Set down each line of the records once more, precisely, and omit the pictures.
********************
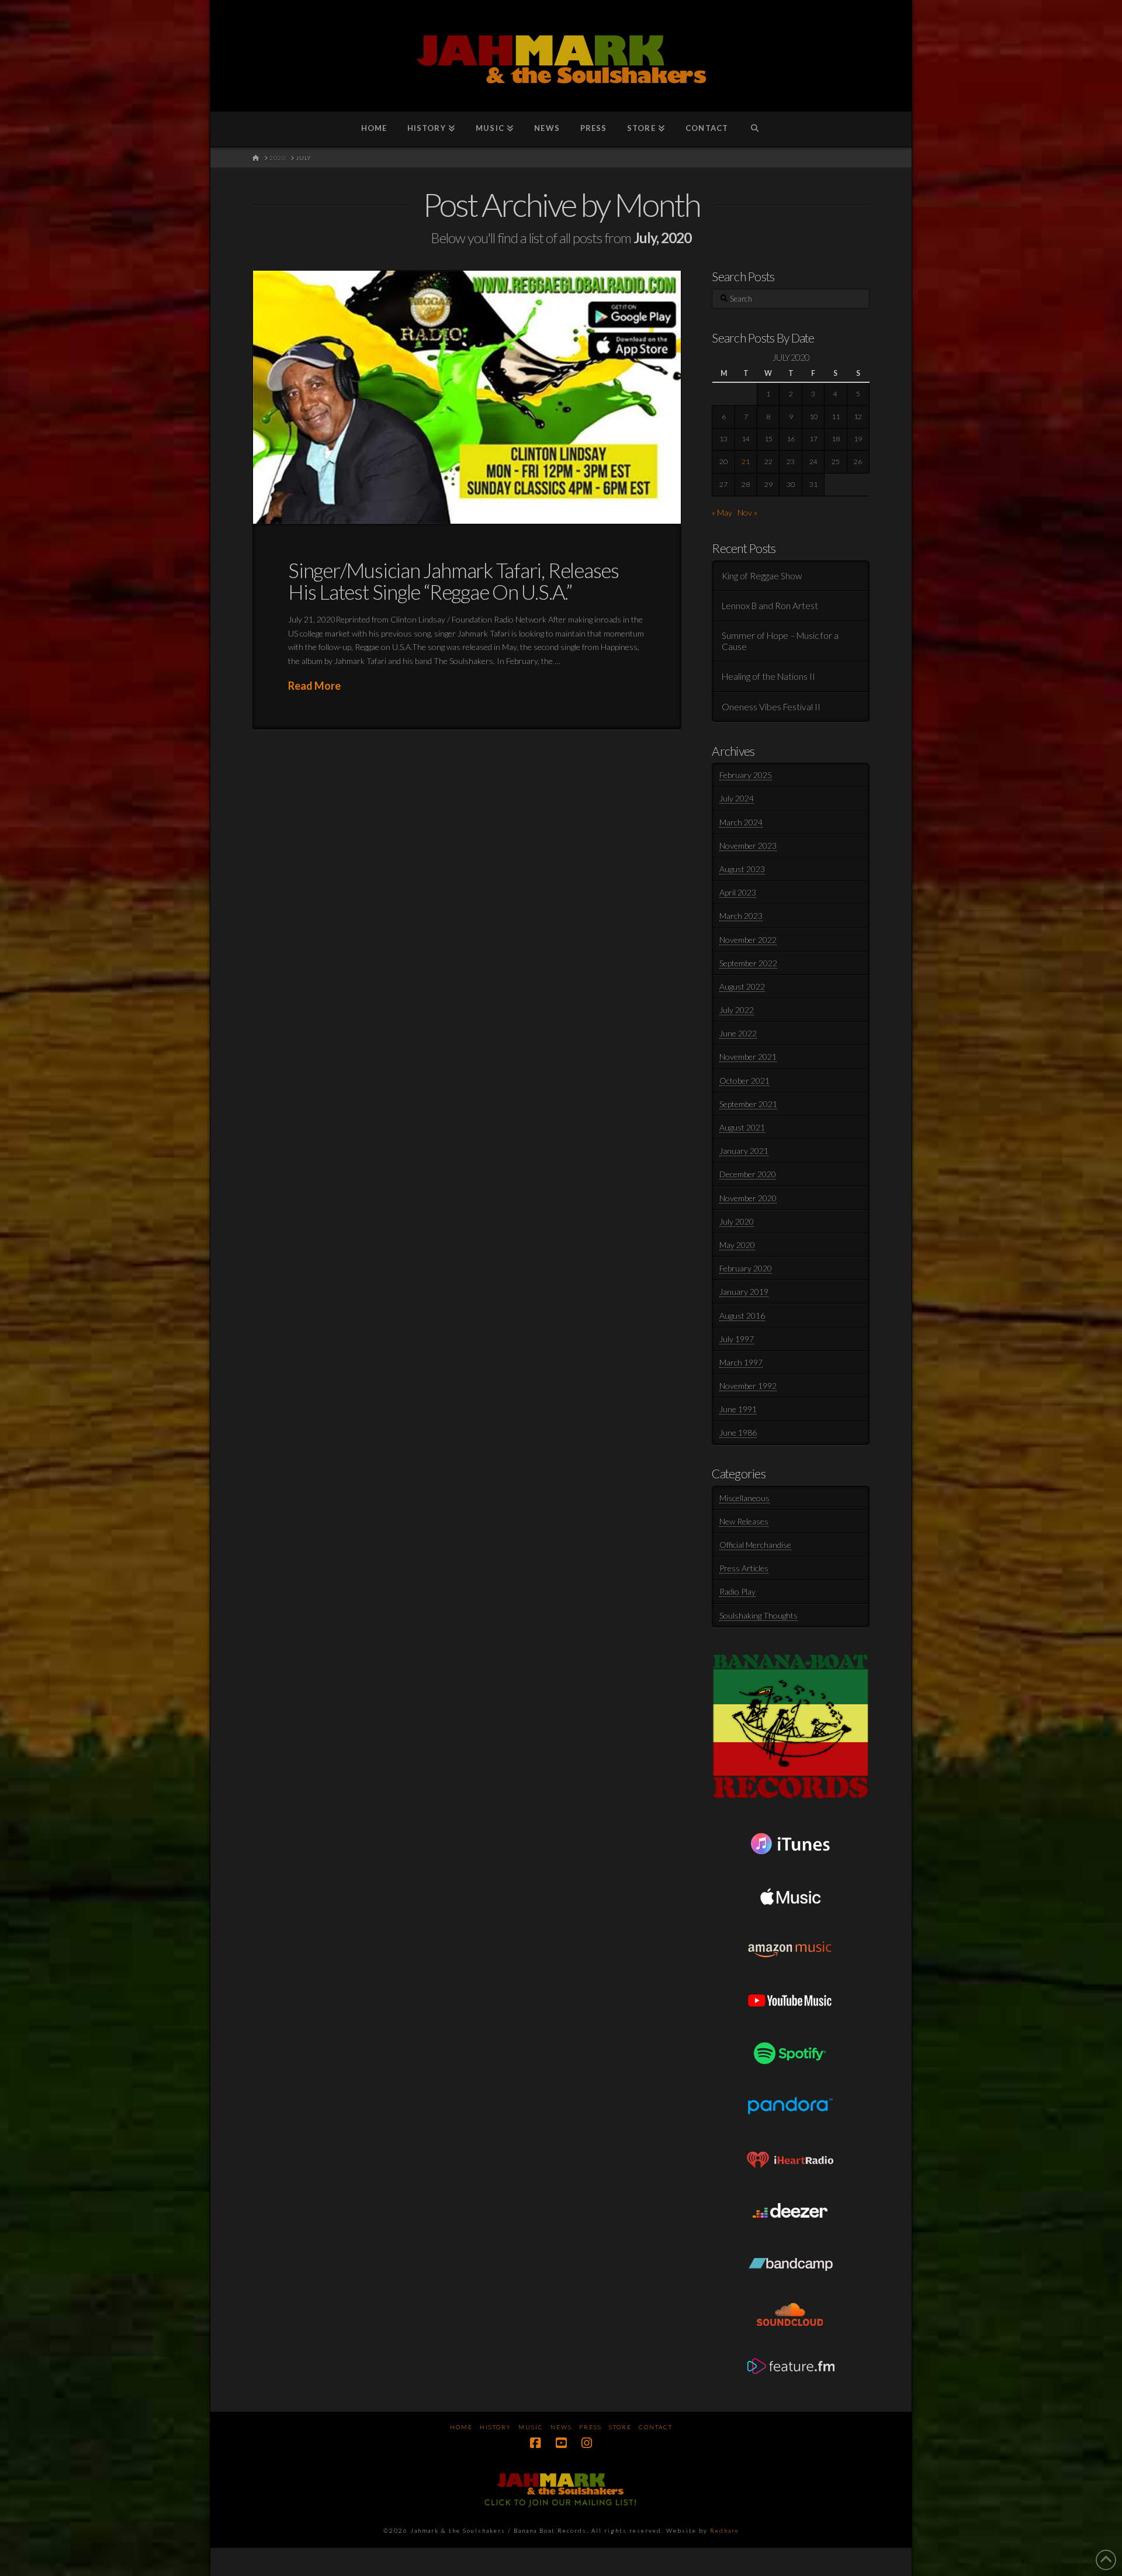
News (561, 2426)
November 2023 (748, 845)
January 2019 (743, 1291)
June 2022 (738, 1033)
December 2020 (747, 1174)
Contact (656, 2426)
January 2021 (743, 1151)
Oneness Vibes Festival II (771, 706)
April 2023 (737, 892)
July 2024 (736, 798)
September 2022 (748, 963)
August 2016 (742, 1315)
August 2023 (742, 869)
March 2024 (741, 822)
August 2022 (742, 986)
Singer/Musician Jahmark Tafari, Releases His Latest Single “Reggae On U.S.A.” (453, 581)
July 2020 (736, 1221)
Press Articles (743, 1568)
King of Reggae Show (762, 575)
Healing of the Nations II (768, 676)
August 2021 (742, 1127)
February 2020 (745, 1268)
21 (746, 461)
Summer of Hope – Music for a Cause (780, 641)
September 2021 (748, 1104)
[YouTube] (561, 2443)
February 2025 (745, 775)
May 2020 (737, 1245)
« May (722, 512)
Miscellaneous (744, 1498)
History (495, 2426)
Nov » (747, 512)
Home (461, 2426)
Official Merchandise (755, 1545)
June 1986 (738, 1432)
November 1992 (748, 1386)
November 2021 (748, 1056)
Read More (314, 685)
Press (590, 2426)
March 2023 (741, 916)
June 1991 (738, 1409)
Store (620, 2426)
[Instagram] (586, 2443)
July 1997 (736, 1339)
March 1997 (741, 1362)
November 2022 (748, 940)
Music (530, 2426)
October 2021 (744, 1080)
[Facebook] (535, 2443)
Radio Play (737, 1591)
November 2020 (748, 1198)
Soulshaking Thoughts (758, 1615)
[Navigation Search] (754, 129)
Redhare (724, 2530)
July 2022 (736, 1010)
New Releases (743, 1521)
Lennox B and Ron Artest (770, 605)
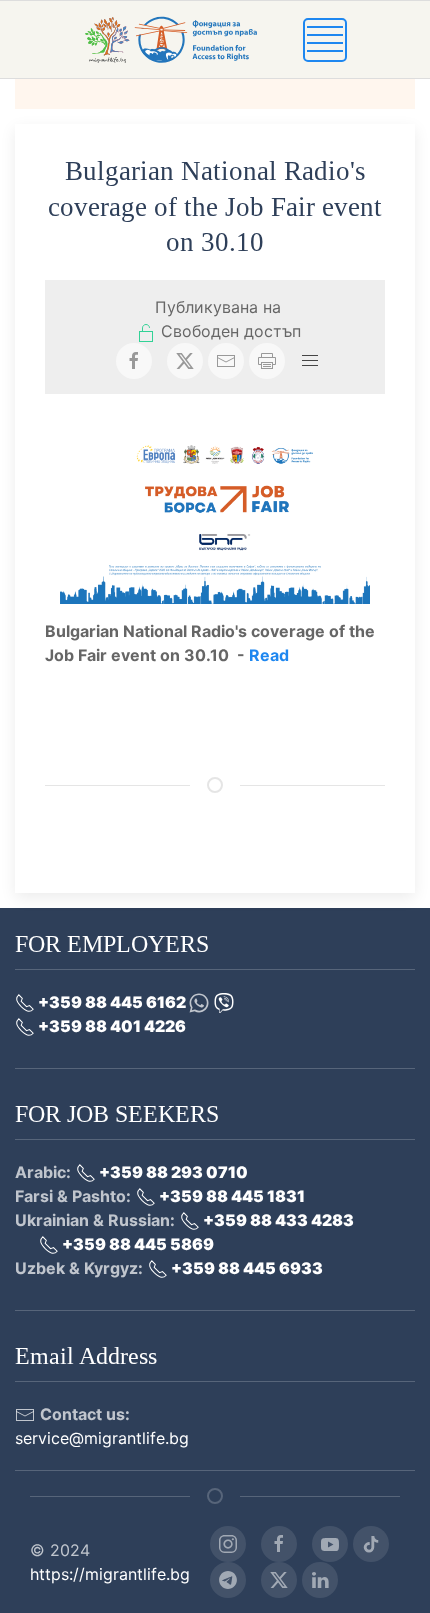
********************
FINAL ANSWER:
News (561, 2426)
November 2023 (748, 845)
January 2019 (743, 1291)
June 2022 (738, 1033)
December 2020 (747, 1174)
Contact (656, 2426)
January 2021 (743, 1151)
Oneness Vibes Festival II (771, 706)
April 2023 (737, 892)
July 2024 (736, 798)
September 2022 (748, 963)
August 2016 (742, 1315)
August 2023 (742, 869)
March 2024 (741, 822)
August 2022 (742, 986)
Singer/Musician Jahmark Tafari, Releases His Latest Single “Reggae On U.S.A.” (453, 581)
July 2020 (736, 1221)
Press Articles (743, 1568)
King of Reggae Show (762, 575)
Healing of the Nations II (768, 676)
August 2021 (742, 1127)
February 2020 (745, 1268)
21 (746, 461)
Summer of Hope – Music for a Cause (780, 641)
September 2021 (748, 1104)
[YouTube] (561, 2443)
February 2025 (745, 775)
May 2020 (737, 1245)
« May (722, 512)
Miscellaneous (744, 1498)
History (495, 2426)
Nov » (747, 512)
Home (461, 2426)
Official Merchandise (755, 1545)
June 1986 (738, 1432)
November 1992 (748, 1386)
November 2021 (748, 1056)
Read More (314, 685)
Press (590, 2426)
March 2023 (741, 916)
June 1991 (738, 1409)
Store (620, 2426)
[Instagram] (586, 2443)
July 1997 (736, 1339)
March 1997 (741, 1362)
November 2022 (748, 940)
Music (530, 2426)
October 2021 (744, 1080)
[Facebook] (535, 2443)
Radio Play (737, 1591)
November 2020 (748, 1198)
Soulshaking Thoughts (758, 1615)
[Navigation Search] (754, 129)
Redhare (724, 2530)
July 2022 (736, 1010)
New Releases (743, 1521)
Lennox B and Ron Artest (770, 605)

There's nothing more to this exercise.